El clasismo en los museos públicos de arte. Un caso no aislado: el Museo de Arte Contemporáneo de Querétaro

Carta editorial

El pasado miércoles, 5 de octubre de 2022, quienes asistimos a la inauguración de las exhibiciones “Restos Elocuentes” de Elaine Grenier y “(DES)IDENTIFICACIÓN: teorías y prácticas de género desde una identidad otra” de Fausto Gracia en el Museo de Arte Contemporáneo de Querétaro, presenciamos el choque entre el clasismo puro del gremio artístico del Bajío y la pluralidad y apertura de la comunidad LGBT+ de Querétaro y de la comunidad estudiantil de la Facultad de Filosofía de la Universidad Autónoma de Querétaro. La inauguración de estas dos muestras —tan polarizadas como la realidad de nuestra ciudad— marcaron el inicio de la dirección de Rosa María Zorrilla Saavedra, quien fue contratada el agosto pasado por la ahora Secretaria de Cultura del Estado de Querétaro, Marcela Herbert Pesquera.

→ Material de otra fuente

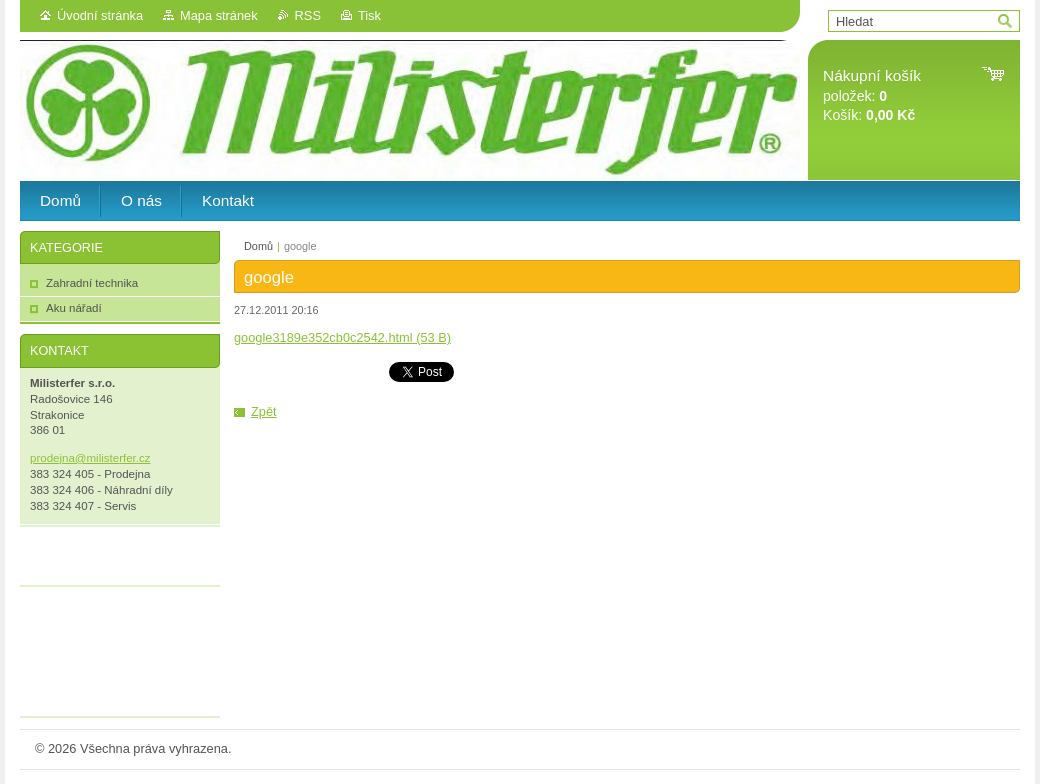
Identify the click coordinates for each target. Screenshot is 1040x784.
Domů (258, 246)
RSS (308, 15)
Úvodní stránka (100, 15)
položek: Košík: (872, 95)
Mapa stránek (219, 15)
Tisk (369, 15)
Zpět (264, 411)
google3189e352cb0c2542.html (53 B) (342, 337)
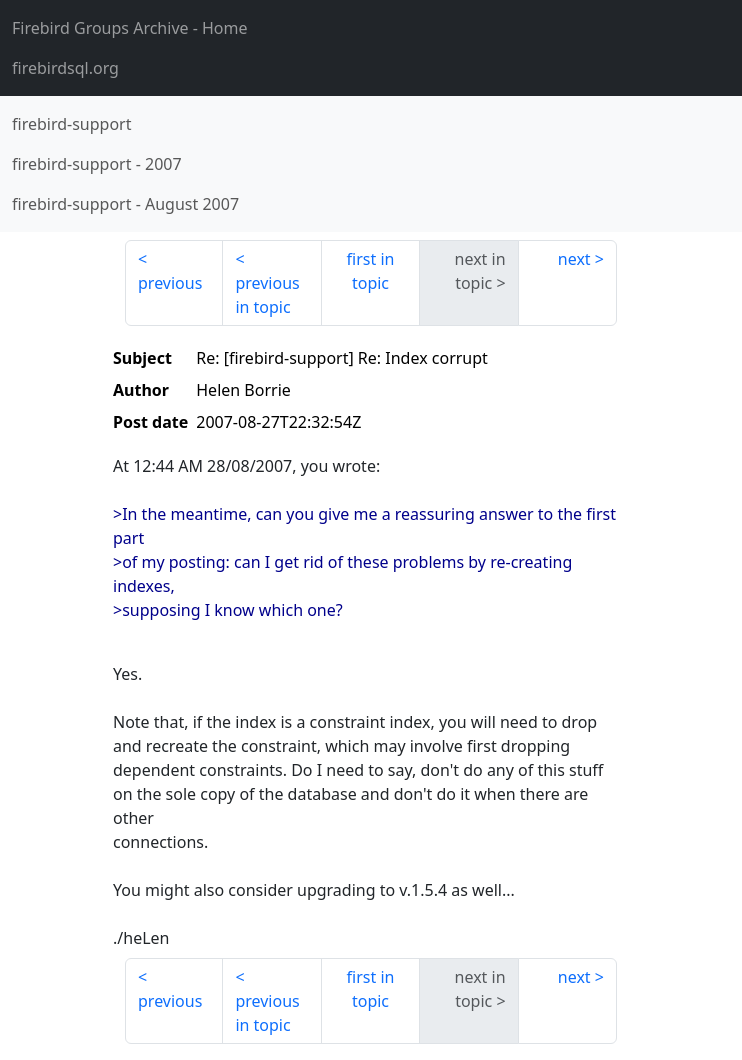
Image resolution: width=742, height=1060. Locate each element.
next (574, 259)
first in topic (371, 271)
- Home (130, 28)
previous (170, 283)
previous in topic (267, 295)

A Rosa María le entregaron un museo, que bajo la dirección del antiguo director, Papús Von Saenger, se había posicionado como un espacio inclusivo. Alguna vez platicando con Papús, él aseveró que todo cabía dentro de ese museo, todo aquello, al menos, que fuese considerado arte contemporáneo. No parecía que lo dijera desde la convicción de que un museo público de arte es de las personas que habitan la ciudad donde éste está emplazado, pero sí lo decía desde el reconocimiento de que el adjetivo “público” que sucede al sujeto “museo” hace que ese espacio esté abierto a la diversidad de artistas que producen en la ciudad. Y así, desde esta perspectiva, el MACQ de Papús se volvió incluyente. Cambio de administración, vuelta a la página; una hoja en blanco donde un nuevo relato es posible para el MACQ.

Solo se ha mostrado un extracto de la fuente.